How do their results compare to the decades-long technique of taking cultures for diagnosis? According to Kuppermann: “Many times the culture and the biosignature agreed. In the cases when they didn’t agree, when we looked at lab screening tests such as white blood cell count and other markers of infection, it seemed to suggest that the biosignature was more frequently correct.”

This technique has the potential to be applied to other types of infections as well. For a disease such as pneumonia, using RNA biosignatures has a potentially large benefit. “It’s hard to get a sample from your lungs,” Kuppermann says. “Adults can cough up sputum, but in infants, it is extremely difficult to obtain this sample, making it hard to make a microbiologic-based diagnosis. So the RNA biosignatures may be an ideal test for lung infections.”

In order to get this new test into clinical settings, the PECARN researchers plan to test many more samples, examine the stability of the biosignatures regardless of illness stage, and test a new platform that is based on a PCR technique.

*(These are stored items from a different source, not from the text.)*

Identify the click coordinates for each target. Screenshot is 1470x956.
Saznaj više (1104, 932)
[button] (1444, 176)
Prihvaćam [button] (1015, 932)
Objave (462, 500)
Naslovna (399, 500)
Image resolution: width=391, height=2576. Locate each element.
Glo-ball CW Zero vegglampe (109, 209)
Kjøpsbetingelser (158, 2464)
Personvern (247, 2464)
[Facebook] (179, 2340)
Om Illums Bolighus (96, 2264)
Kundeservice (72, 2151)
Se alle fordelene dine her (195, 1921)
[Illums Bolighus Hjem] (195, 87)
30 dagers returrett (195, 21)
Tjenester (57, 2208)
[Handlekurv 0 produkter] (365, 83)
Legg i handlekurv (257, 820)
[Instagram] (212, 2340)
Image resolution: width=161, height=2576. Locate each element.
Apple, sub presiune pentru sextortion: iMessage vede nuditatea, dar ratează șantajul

In a similar multi-center study, also published in the August 2016 JAMA (doi:10.1001/jama.2016.11236) researchers also identified RNA biosignatures which distinguished viral and bacterial infections. 240 febrile children with an average age of 19 months in hospitals in the U.S., United Kingdom, Spain and the Netherlands, were recruited over a four-year period and placed in a discovery or validation group. All infections were categorized as bacterial, viral, or undetermined using bacterial cultures. The researchers developed a 38-transcript RNA expression signature based on the infections that were definitively bacterial or viral, and then assessed performance using the validation group.

The researchers then identified a 2-transcript RNA biosignature which successfully distinguished all 23 patients classified with bacterial infection as determined by culture techniques. The 2-transcript RNA biosignature also distinguished 27 of 28 viral infections (96% specificity) that had been classified as viral by culture analysis. Additional analysis of children with meningococcal disease identified bacterial infections with 92% sensitivity and 96% specificity; analysis of inflammatory diseases identified bacterial infections with 90% sensitivity and 96% specificity. As next steps, the authors plan to investigate the clinical accuracy and utility in diverse sets of patients.

The use of RNA biosignatures would potentially reduce unnecessary antibiotic use in clinical practice. The statistics on antibiotic use in infants is daunting, as noted in an accompanying JAMA editorial (doi:10.1001/jama.2016.11137) by Editor-in-Chief Howard Bauchner, MD. The vast majority of infants younger than 30 days presenting with fever to an emergency room are subsequently sent to the hospital and given antibiotics. This is despite the fact that “in this age group, approximately 5% to 8% of infants presenting with fever to an emergency department have serious bacterial infection,” noted Bauchner.

Researchers hope RNA biosignatures will more quickly identify these children, while saving others from unnecessary antibiotics.